* BEGIN Data shown *

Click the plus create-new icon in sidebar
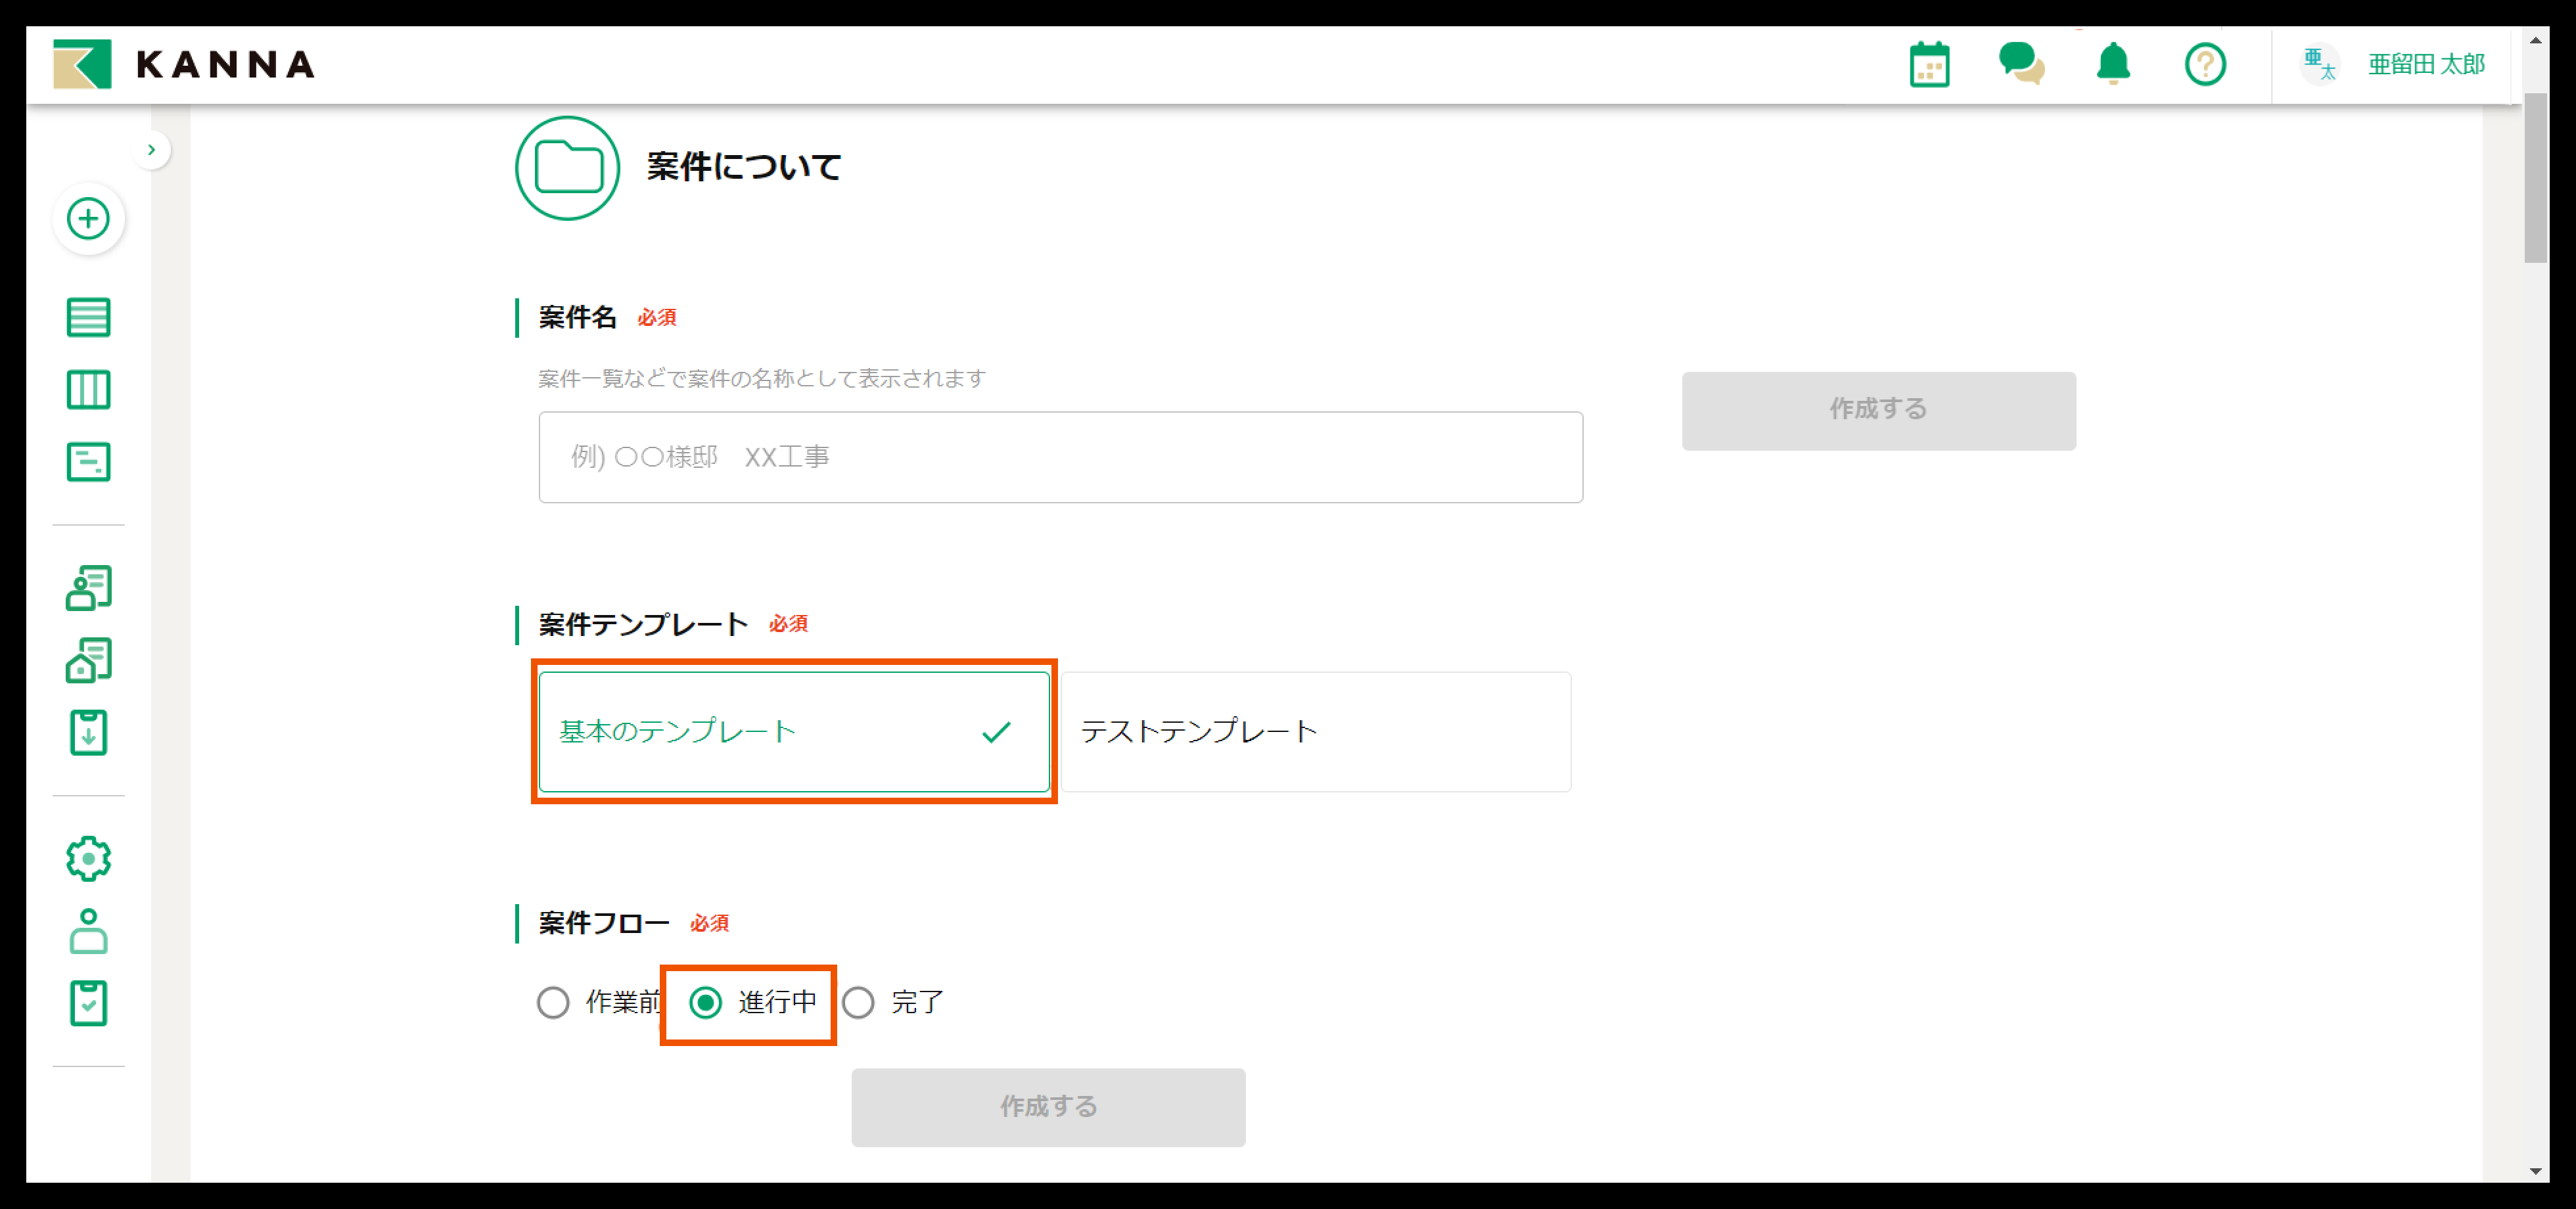[88, 218]
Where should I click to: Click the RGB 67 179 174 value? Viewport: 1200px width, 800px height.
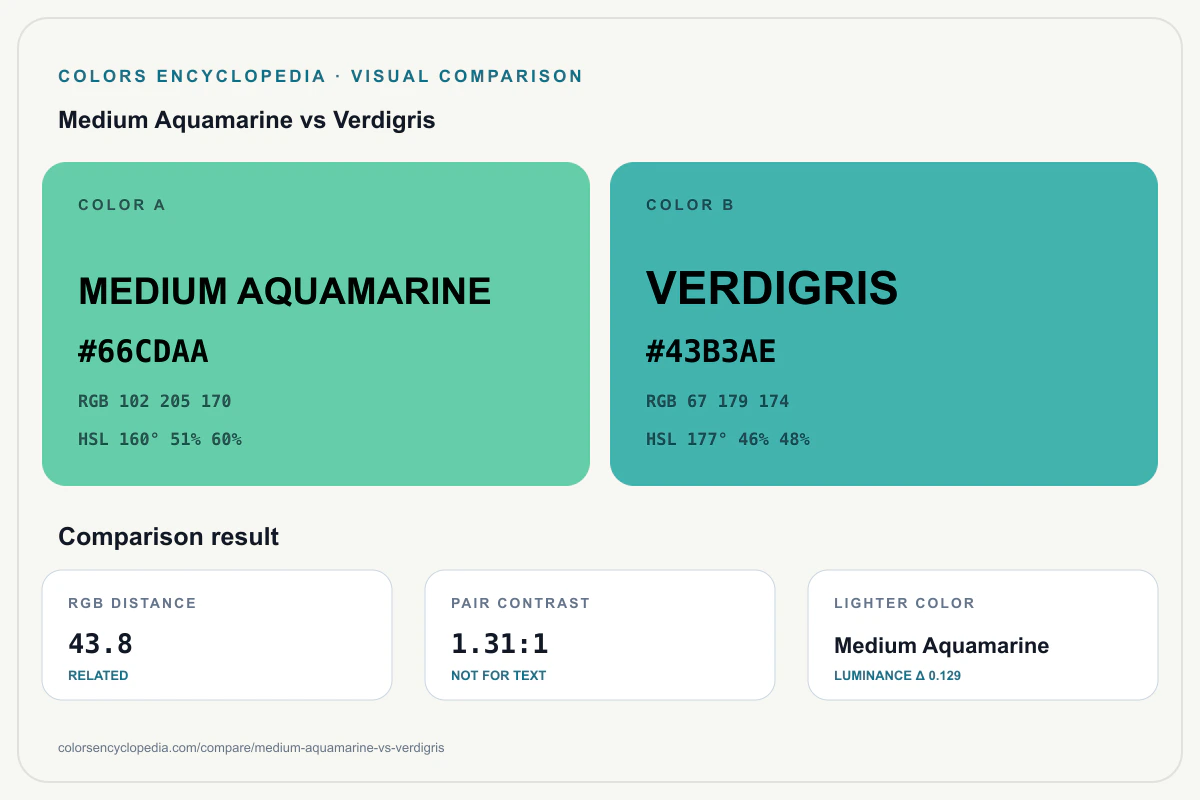[718, 401]
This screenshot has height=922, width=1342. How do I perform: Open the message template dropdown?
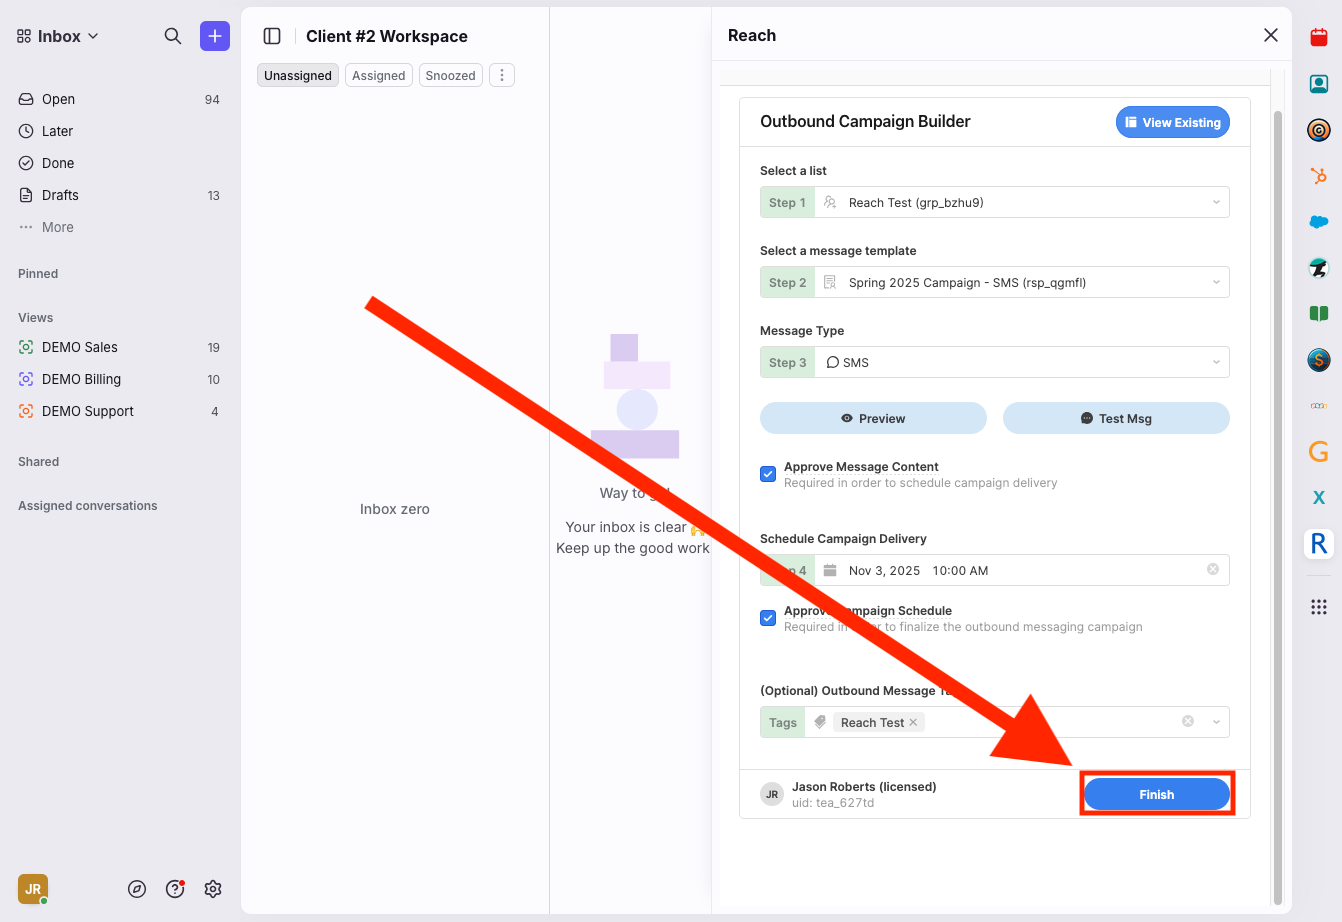coord(1216,282)
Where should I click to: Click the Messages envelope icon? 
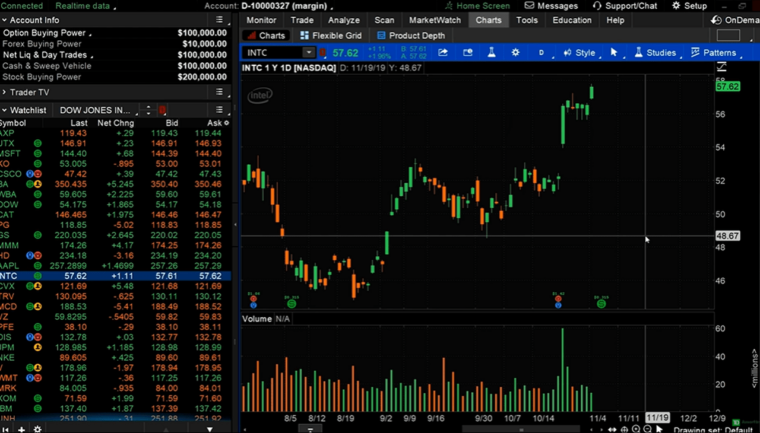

* END Data shown *

Exercise aim ->
Rescale the entries above by writing each one out again in full, with every coordinate in the answers multiplied by 2.1 and rounded to a whole number, halves rounding up. Leave out the pictures.

Result ->
Click the plus create-new icon in sidebar
[185, 458]
Where should I click to: Click the RGB 67 179 174 value? Viewport: 1200px width, 800px height.
[1508, 842]
This screenshot has height=922, width=1342. How do I perform: Open the message template dropdown?
coord(2554,592)
Where should I click to: Click the Messages envelope icon? 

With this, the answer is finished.